BRUNNER AG präsentiert die Flüsterleise Druckerhöhungsanlage Variomat-Silentio

Variomat-Silentio ist die erste drehzahlgeregelte Kompakt-Druckerhöhungsanlage mit einem Geräuschpegel von weniger als 50 Dezibel
Aufstellen, Anschliessen, Bedienen, Kontrollieren, mit der Druckerhöhungsanlage Brunner Variomat-Silentio erleben sowohl Installateure als auch Anwender eine neue Dimension im Bereich Pumpen und Wasserdruckerhöhung für Häuser und Wohnanlagen.

Kompakt und Formschön:

Nach dem Prinzip «all-in-one» haben die Techniker ein komplett neues Wasserdruckerhöhungs-System in ein kompaktes ABS-Kunststoffgehäuse mit hohem Designanspruch integriert.
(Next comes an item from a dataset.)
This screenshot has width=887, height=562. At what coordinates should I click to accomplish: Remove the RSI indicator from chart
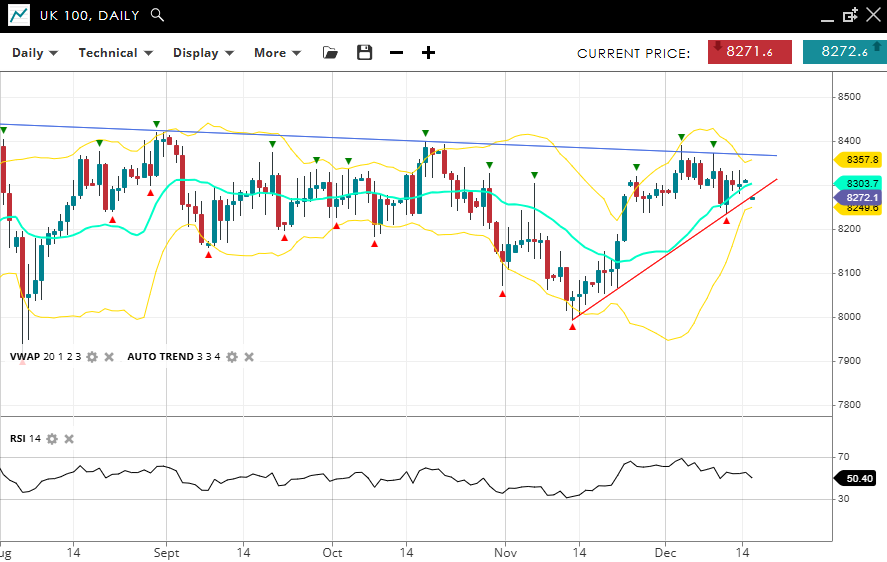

Alle System-Komponenten, alle Leistungs-, Bedienungs-, Kontroll- und Montageparameter sind erstmalig in einem Gehäuse formschön zusammengefasst. Das integrierte System fasst die selbstansaugende, mehrstufige Pumpe, die Elektronik mit Frequenzumformer zur stufenlosen Leistungsregulierung und Überwachung, den Druck- und Durchflusswächter sowie den Membrandruckbehälter mit zwei Litern Fassungsvermögen zusammen.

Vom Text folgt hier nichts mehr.